Current online multidimensional separations require compromise; long analysis times if the second dimension (2nd-D) must be regenerated between injections, or reduced separation efficiency if the 2nd-D is operated rapidly. Using an array of capillaries as the 2nd-D, operated in parallel, allows fast sampling of the first dimension (1st-D). This relaxes the constraints on the 2nd-D separation, allowing it to operate at optimal separation conditions that would otherwise be sacrificed for speed. This configuration allows total separation times to approximately equal to the 1st-D separation time.

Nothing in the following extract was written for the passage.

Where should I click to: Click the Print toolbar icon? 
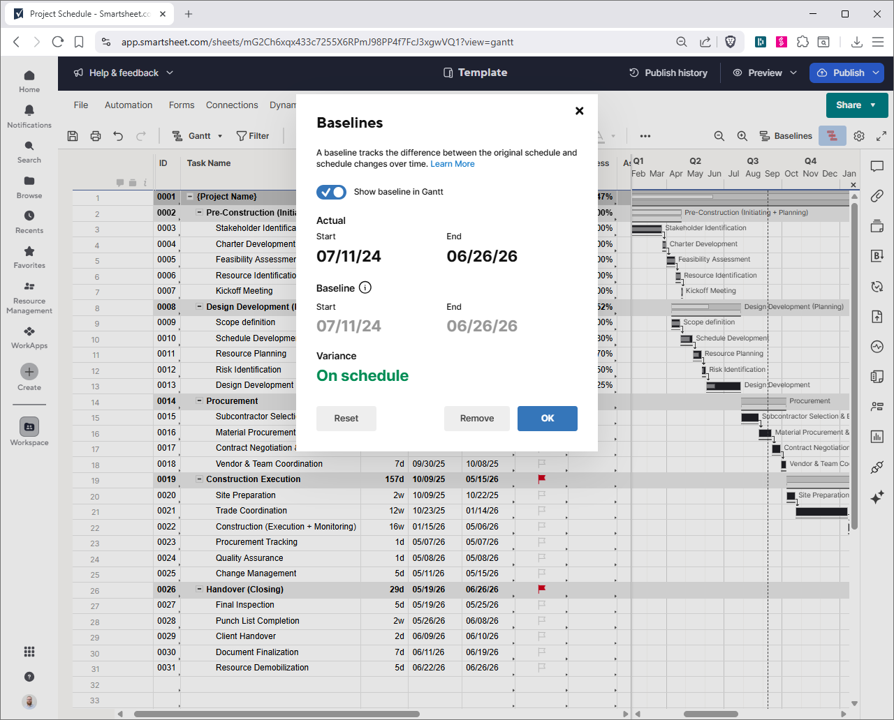(x=95, y=136)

We have developed a novel interface that enables continuous sampling of a 1st-D separation by a 2nd-D capillary array for rapid, high peak capacity two dimensional (2D) separations, based upon automated precision positioning of capillaries. Within a laminar flow regime, a capillary electrophoresis (CE) 1st-D separation was coupled to an array of eight independent CE 2nd-D separations. The instrument terminus provides laser induced fluorescence detection via a sheath flow cuvette.

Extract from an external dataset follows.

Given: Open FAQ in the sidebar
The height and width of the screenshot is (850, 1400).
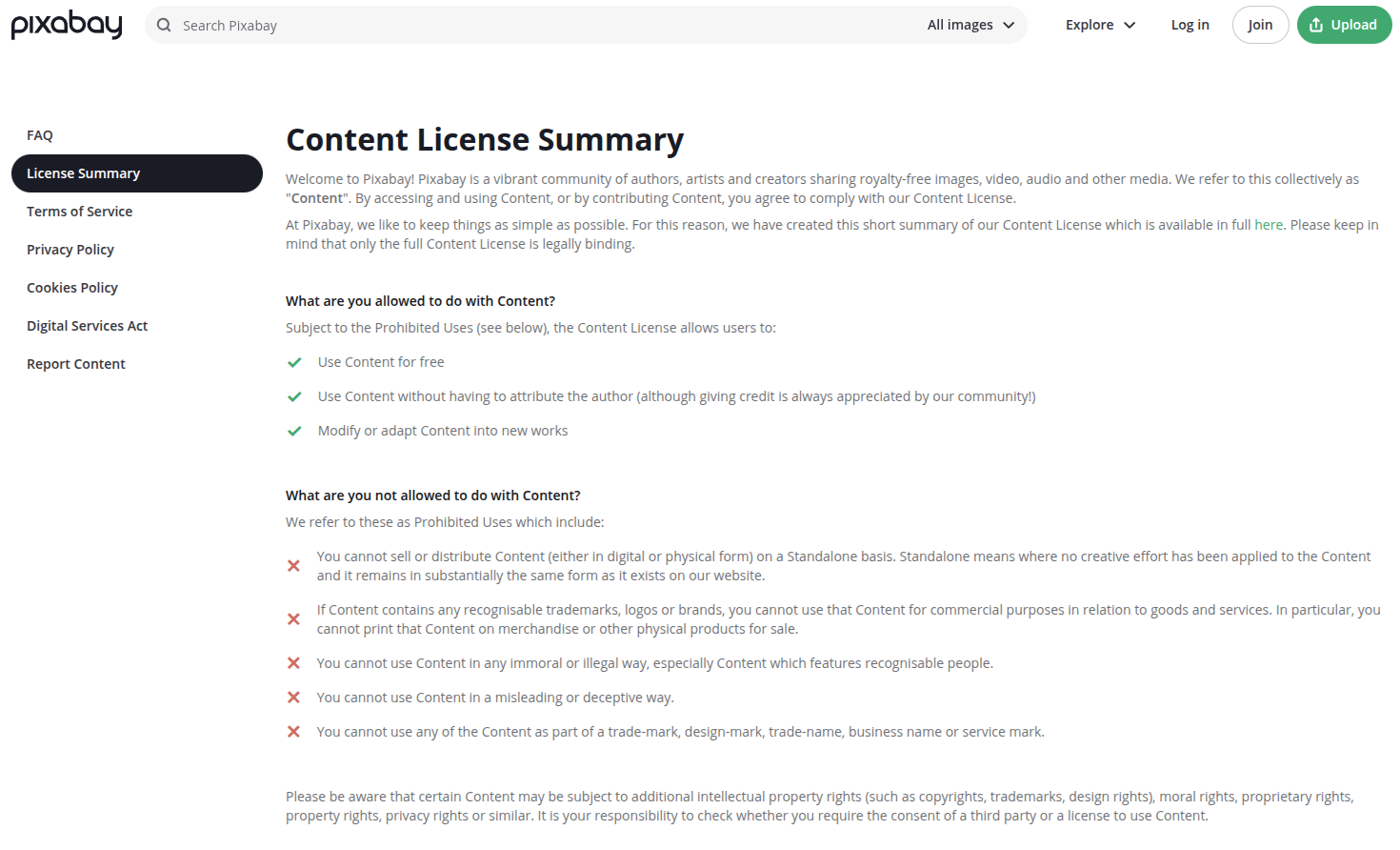Looking at the screenshot, I should 40,135.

Effluent transfer efficiency, from the 1st-D to the 2nd-D, and detection was optimized using visible and fluorescent dye tracers. To that end, this dissertation will discuss characterization of interface and detector parameters, including: inter capillary transverse alignment accuracy, injection distance, injection time, hydrodynamic flow rate, density considerations, inter and intra capillary differences, signal crosstalk and laser intensity.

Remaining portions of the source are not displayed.